There’s an immediate rise in the film’s energy as Sir Bill’s
outspoken outbursts unsettle the upper middle-class audience and the urbane Penderel
has to speak out in Gladys’ defence as her sugar uncle’s mix of self-importance
and self-pity are revealed. The dialogue is smart and well-delivered as the evening
draws on and issues of class begin to be over-shadowed not just by concerns
about Morgan’s sobriety but also by whatever or whoever lurks above in the dark
landing…
It's such a string cast with so many intriguing interactions that the fact things mostly take place in the one big room and wouldn’t be out of place on the stage, is secondary to the suspense between the characters and the situation. It’s all about atmosphere and having viewed it a number of times now, there’s not a wasted word. Whale directs with crispness and builds that air of unsettling mystery so well aided by the exceptional cinematography of Arthur Edeson.

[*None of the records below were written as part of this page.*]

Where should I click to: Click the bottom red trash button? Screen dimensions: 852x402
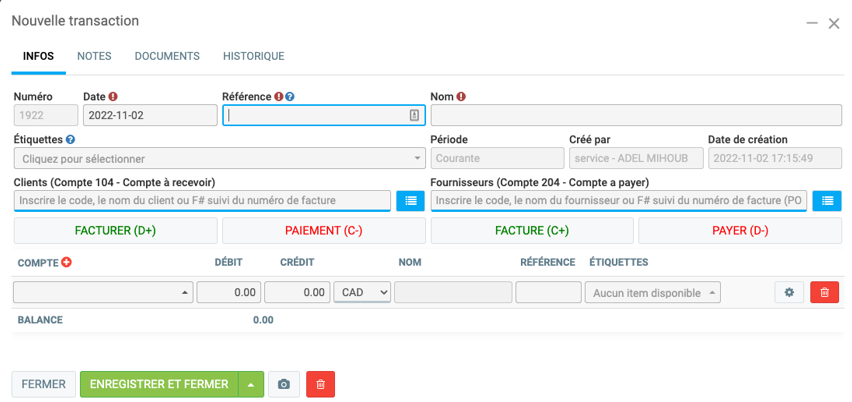pos(320,384)
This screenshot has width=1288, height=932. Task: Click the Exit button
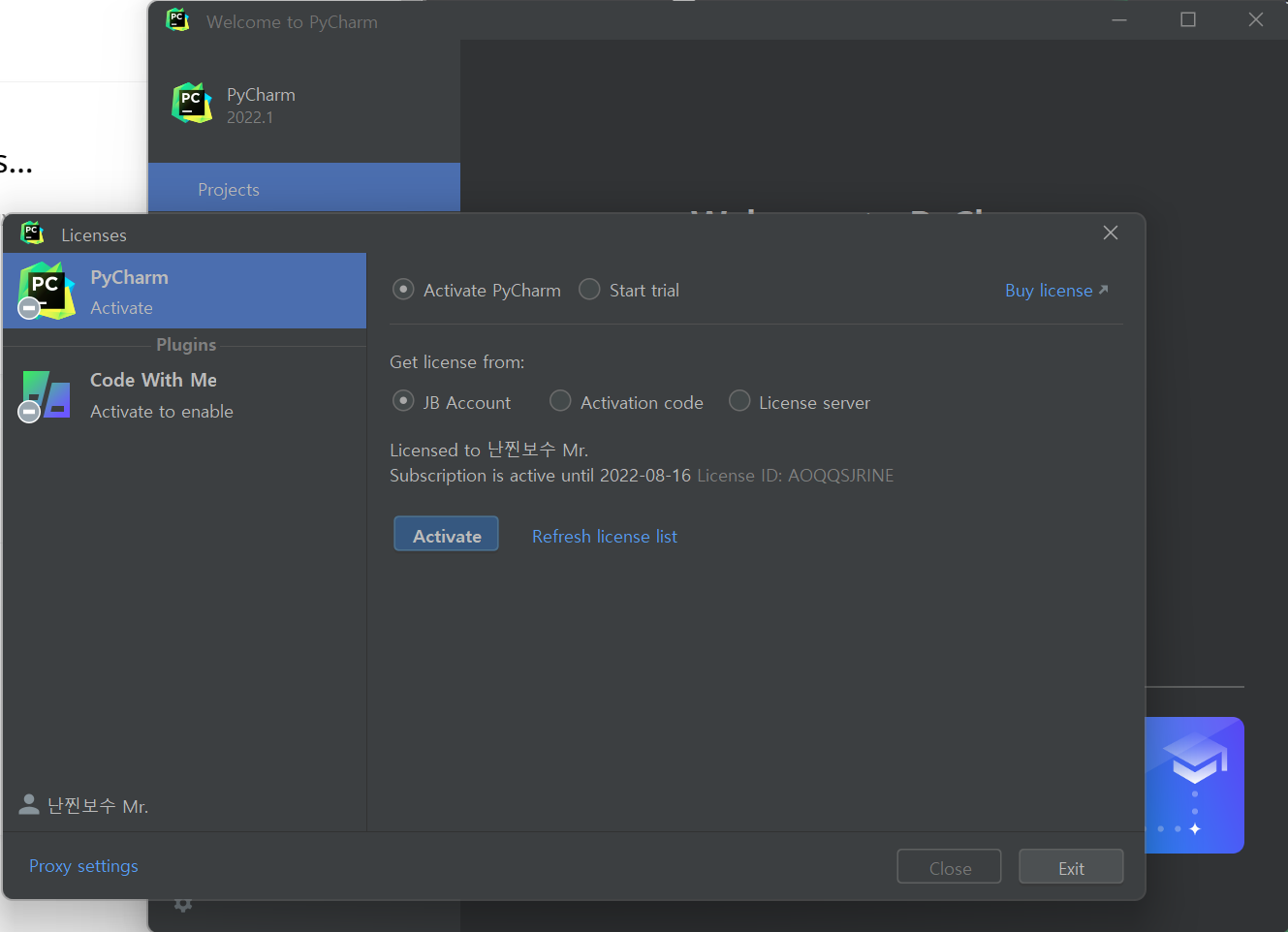1071,867
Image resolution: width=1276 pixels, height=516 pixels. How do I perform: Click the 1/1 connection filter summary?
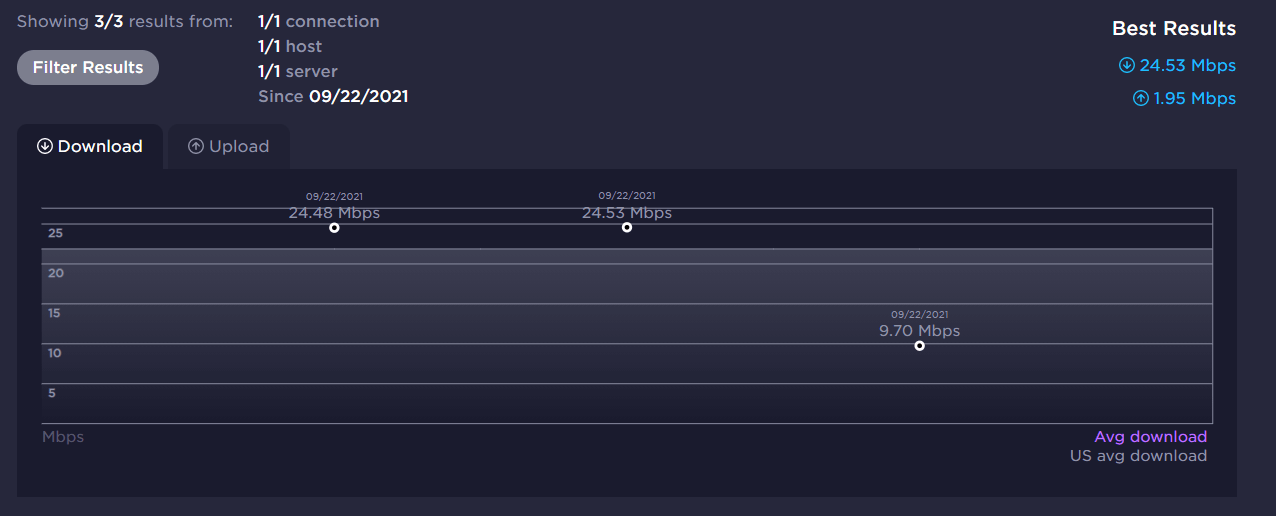[x=318, y=21]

Rightfully a classic and well served in this UHD edition: it’s never looked sharper or darker!
Spooky extra features:
- Audio commentary by critic and author Kim Newman and Stephen Jones
- Audio commentary by Gloria Stuart*
- Audio commentary by James Whale biographer James Curtis
- Meet the Femms – video essay by critic and filmmaker David Cairns
- Daughter of Frankenstein – an interview with Sara Karloff
- Rescuing a Classic – archival interview with director Curtis Harrington focused on his efforts to save The Old Dark House, then considered a lost film
- 4K (2160p) UHD Blu-ray presentation from a 4K digital restoration, presented in a new and exclusive Dolby Vision HDR (HDR 10 compatible) grade, with uncompressed LPCM audio!
- 2018 re-release trailer
- Optional English subtitles for the deaf and hard-of-hearing
- Stills gallery
Limited edition of 2000 copies:
- O-card slipcase, featuring artwork by Sara Deck strictly exclusive to this edition only
- A limited-edition collector’s booklet featuring a new essay on The Old Dark House by Craig Ian Mann, an essay by Philip Kemp and select archival material
*Fun fact: apparently James Cameron was so impressed
with Gloria’s commentary on the original laserdisc that he cast her as the
elder version of Rose in Titanic, amazing to think she spanned both pre-code
and the modern era like this. Her commentary is indeed rather special!